Your answer must consist of the records exactly as given, with no pictures included.

■ ■ ■ ■ ■

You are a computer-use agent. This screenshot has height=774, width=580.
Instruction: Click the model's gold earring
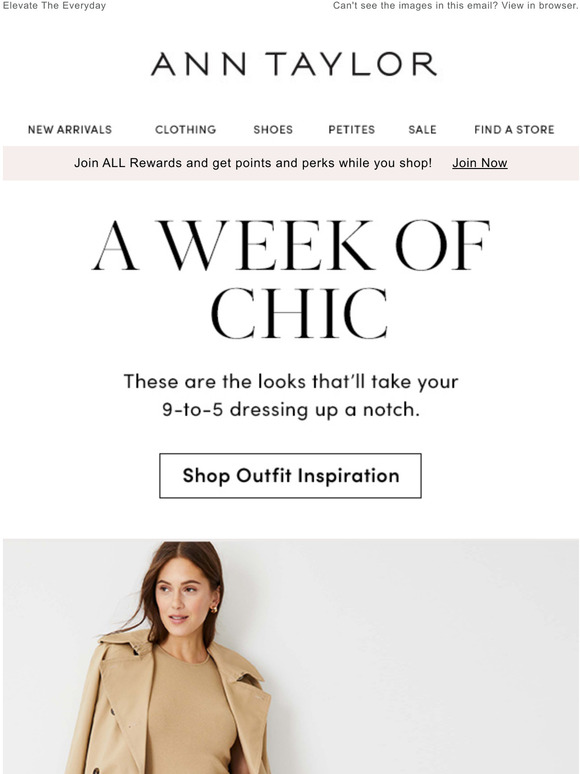pos(214,609)
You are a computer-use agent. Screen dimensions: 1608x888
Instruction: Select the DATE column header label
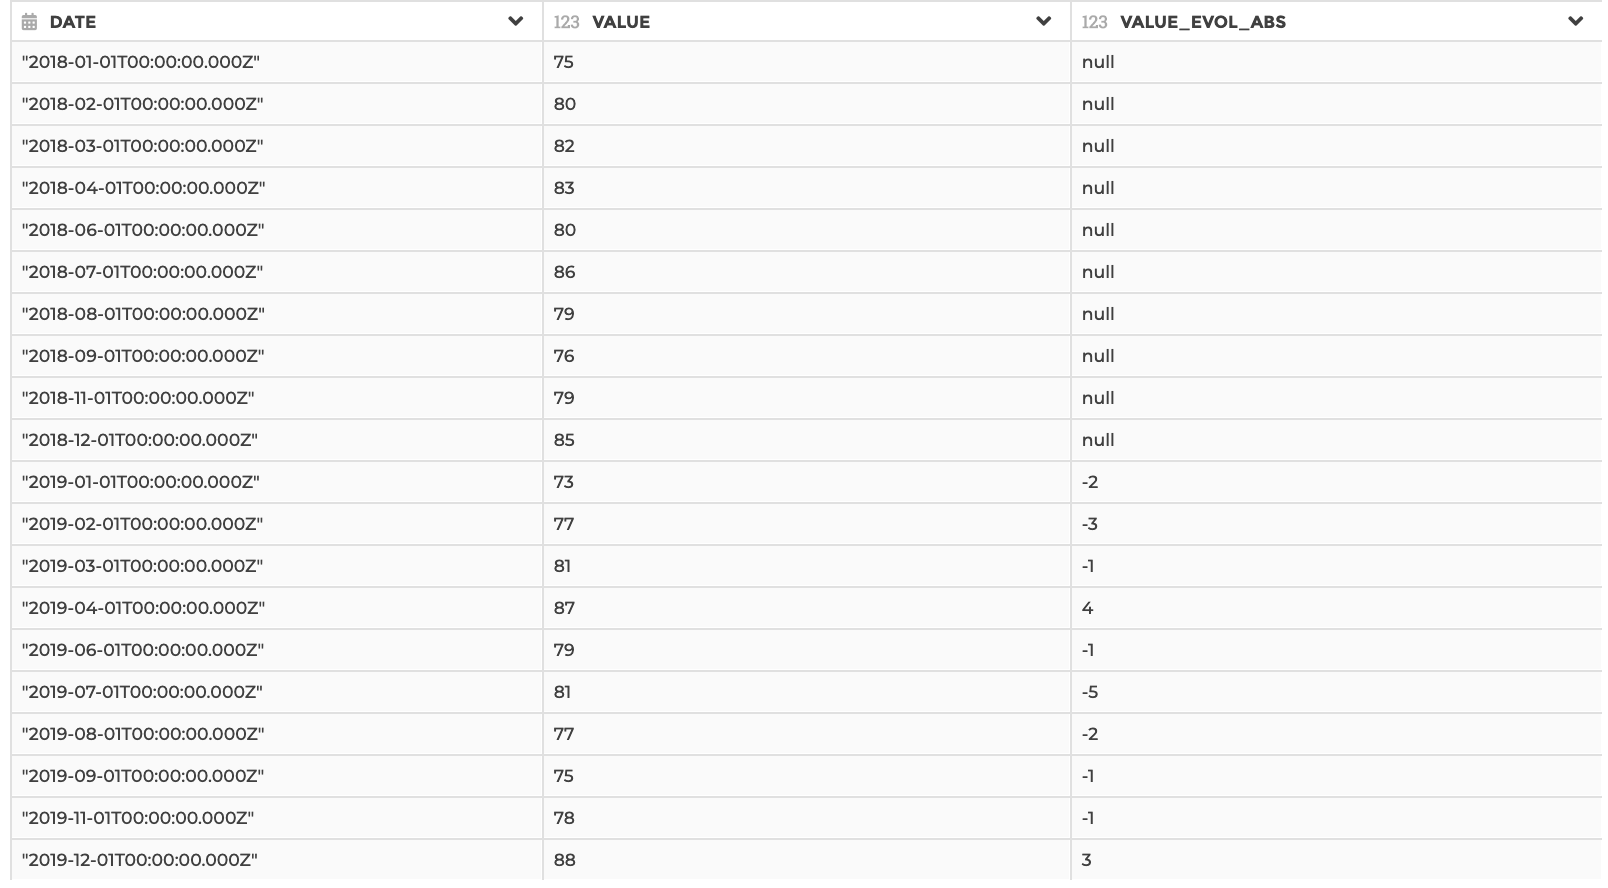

■ ■ ■ ■ ■

- _Output below_:
You are a computer-use agent. This screenshot has height=774, width=580.
Instruction: Click the model's gold earring
pos(214,609)
You are a computer-use agent. Screen dimensions: 1608x888
Instruction: Select the DATE column header label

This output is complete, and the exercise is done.